Cruz v New York City Health & Hosps. Corp. |
2020 NY Slip Op 06946 |
Decided on November 24, 2020 |
Appellate Division, First Department |
Published by New York State Law Reporting Bureau pursuant to Judiciary Law § 431. |
This opinion is uncorrected and subject to revision before publication in the Official Reports. |
Decided and Entered: November 24, 2020
Before: Renwick, J.P., Kapnick, Gesmer, Kern, JJ.
Index No. 6225/04 Appeal No. 12478 Case No. 2019-03329
v
New York City Health and Hospitals Corporation et al., Defendants-Appellants.
James E. Johnson, Corporation Counsel, New York (Barbara Graves-Poller of counsel), for appellants.
Law Offices of William A. Cerbone, Elmsford (Francis X. Young of counsel), for respondent.
Order, Supreme Court, Bronx County (George J. Silver, J.), entered on or about May 23, 2019, which denied defendants' motion for summary judgment dismissing the complaint, unanimously reversed, on the law, without costs, and the motion granted. The Clerk is directed to enter judgment dismissing the complaint.
In this action, plaintiff alleges that due to defendants' negligence in diagnosing a skull fracture during an emergency room visit on October 27, 2002, he sustained permanent and disabling neurological damage. Defendants' motion for summary judgment should have been [*2]granted.
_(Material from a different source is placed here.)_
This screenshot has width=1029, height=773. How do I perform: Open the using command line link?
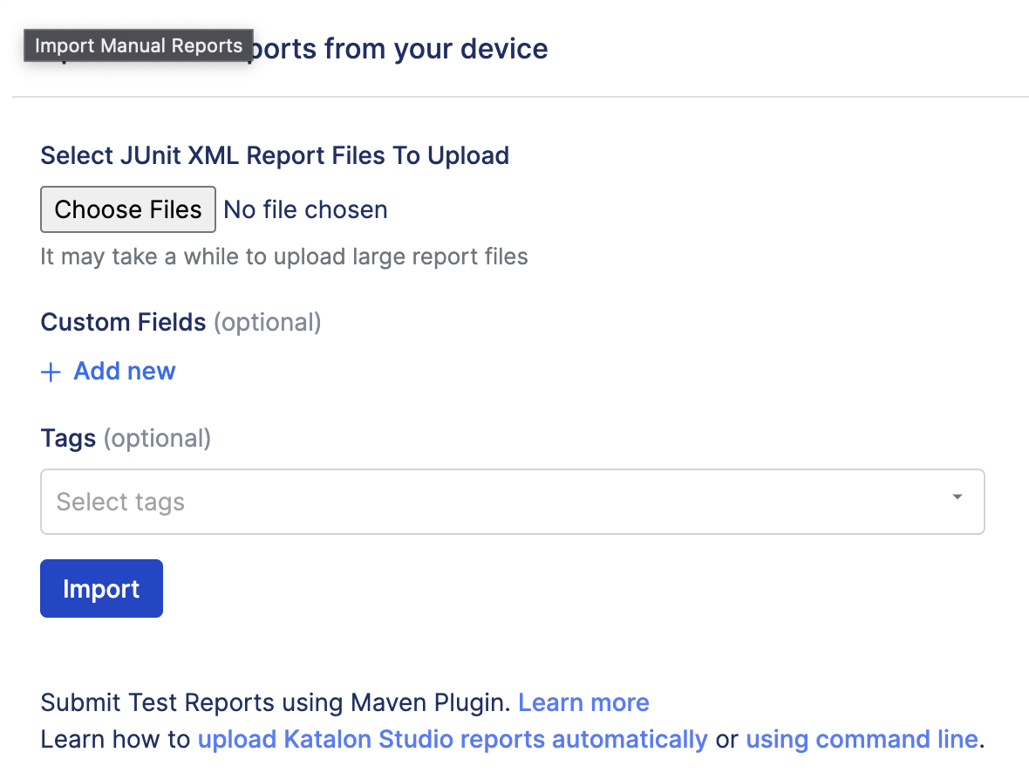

The affirmation of defendants' expert was sufficient to establish prima facie that defendants did not deviate from accepted medical practice by not ordering a CT scan, and plaintiff's expert's affirmation was insufficient to raise an issue of fact (see generally Anyie B. v Bronx Lebanon Hosp., 128 AD3d 1, 3 [1st Dept 2015]).
Defendants' expert opined that defendants did not depart from good and accepted practice by not ordering a CT head scan based on plaintiff's initial clinical presentation in the emergency room. Defendants' expert opined that plaintiff did not meet any of the criteria of the Canadian CT Head Rule (CCHR) used in the emergency room setting to determine which head injuries warrant CT imaging. Significantly, according to the medical record, on October 27, 2002, plaintiff did not exhibit any neurological deficits, such as loss of consciousness, vomiting, headaches, or dizziness, and he was alert and mobile.
In opposition, plaintiff submitted a conclusory affirmation that failed to specifically address the criteria relied upon by defendants' expert in opining that plaintiff's presentation did not warrant further investigation of a possible skull fracture.
Rather, without support from the medical record, plaintiff's expert opined that the injury occurred in the pterion region of the skull, and, moreover, defendants negligently failed to elicit the "mechanism" of injury, i.e., that plaintiff was stabbed, which, when taken together with the location of the wound, would have indicated a likelihood that plaintiff had sustained a skull fracture. Plaintiff's expert further opined, without elaboration, that plaintiff must have had evidence of injury during his initial ER visit since he was diagnosed with a days-old skull fracture less than a week later, and therefore defendants' examination of him was cursory and deficient. These opinions, which rely on hindsight and are both speculative and conclusory, are insufficient to raise
a triable issue of fact (see Mariani v Hodjati, 148 AD3d 495, 495-496 [1st Dept 2017]; see also Diaz v New York Downtown Hosp., 99 NY2d 542, 544 [2002]).
THIS CONSTITUTES THE DECISION AND ORDER
OF THE SUPREME COURT, APPELLATE DIVISION, FIRST DEPARTMENT.